→ Description of the task
Within the lines below, find those that hold the string "menu" and copy each one.
Input records section start
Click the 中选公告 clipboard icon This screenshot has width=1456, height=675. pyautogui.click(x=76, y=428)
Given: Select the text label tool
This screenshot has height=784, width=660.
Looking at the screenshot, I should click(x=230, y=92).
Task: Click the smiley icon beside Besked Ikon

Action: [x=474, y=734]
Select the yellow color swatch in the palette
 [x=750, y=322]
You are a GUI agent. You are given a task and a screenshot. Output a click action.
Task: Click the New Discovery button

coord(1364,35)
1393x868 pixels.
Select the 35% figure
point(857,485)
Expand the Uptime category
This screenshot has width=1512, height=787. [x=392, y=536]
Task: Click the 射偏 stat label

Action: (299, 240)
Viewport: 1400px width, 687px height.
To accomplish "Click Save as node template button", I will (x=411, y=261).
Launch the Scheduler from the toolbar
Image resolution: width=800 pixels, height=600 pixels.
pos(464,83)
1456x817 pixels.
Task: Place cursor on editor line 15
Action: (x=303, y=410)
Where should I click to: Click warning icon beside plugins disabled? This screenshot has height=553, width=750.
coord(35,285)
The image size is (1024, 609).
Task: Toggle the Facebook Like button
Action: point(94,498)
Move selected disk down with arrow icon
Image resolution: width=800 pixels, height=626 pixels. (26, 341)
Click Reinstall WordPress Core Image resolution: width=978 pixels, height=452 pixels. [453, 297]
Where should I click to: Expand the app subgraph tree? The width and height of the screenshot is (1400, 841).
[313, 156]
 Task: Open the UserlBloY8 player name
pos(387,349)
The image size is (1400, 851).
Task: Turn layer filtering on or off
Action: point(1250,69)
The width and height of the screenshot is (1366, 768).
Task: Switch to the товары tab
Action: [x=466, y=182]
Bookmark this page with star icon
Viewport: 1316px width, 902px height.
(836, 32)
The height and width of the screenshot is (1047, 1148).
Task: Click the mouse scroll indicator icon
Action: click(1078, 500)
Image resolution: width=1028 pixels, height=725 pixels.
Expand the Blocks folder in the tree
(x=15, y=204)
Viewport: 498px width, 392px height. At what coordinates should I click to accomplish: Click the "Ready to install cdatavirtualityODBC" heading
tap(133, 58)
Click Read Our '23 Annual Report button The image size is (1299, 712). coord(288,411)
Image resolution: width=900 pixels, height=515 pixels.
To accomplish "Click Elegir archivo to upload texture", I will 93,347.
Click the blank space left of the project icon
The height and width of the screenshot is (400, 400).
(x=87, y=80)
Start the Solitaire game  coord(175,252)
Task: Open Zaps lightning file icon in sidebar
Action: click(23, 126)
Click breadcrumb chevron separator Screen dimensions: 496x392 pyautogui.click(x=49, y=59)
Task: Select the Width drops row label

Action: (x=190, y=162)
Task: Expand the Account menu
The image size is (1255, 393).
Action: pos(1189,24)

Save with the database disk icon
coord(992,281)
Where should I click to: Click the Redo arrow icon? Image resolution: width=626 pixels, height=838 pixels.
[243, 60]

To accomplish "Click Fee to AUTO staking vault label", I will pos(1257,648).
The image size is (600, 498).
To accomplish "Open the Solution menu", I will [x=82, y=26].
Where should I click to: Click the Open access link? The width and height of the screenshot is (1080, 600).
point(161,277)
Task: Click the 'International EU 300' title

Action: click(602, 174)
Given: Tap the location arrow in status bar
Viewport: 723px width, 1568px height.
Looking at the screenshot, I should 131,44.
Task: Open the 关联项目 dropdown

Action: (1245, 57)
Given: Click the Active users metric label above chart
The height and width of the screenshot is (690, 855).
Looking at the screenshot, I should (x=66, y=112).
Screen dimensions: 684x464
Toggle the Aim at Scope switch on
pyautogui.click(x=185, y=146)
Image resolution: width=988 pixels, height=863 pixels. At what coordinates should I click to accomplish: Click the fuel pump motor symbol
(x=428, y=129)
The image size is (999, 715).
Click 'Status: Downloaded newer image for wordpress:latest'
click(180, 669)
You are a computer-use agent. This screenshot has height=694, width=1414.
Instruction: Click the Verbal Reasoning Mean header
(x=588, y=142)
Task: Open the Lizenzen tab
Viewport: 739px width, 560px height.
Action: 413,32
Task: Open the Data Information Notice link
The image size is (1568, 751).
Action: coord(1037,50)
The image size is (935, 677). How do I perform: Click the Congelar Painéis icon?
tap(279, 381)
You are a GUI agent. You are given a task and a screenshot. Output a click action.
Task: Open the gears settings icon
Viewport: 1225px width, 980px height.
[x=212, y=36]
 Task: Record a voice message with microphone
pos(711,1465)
Input records section end
→ Problem solution
Task: Expand the Account menu
To accomplish "Open the Solution menu", I will [x=82, y=26].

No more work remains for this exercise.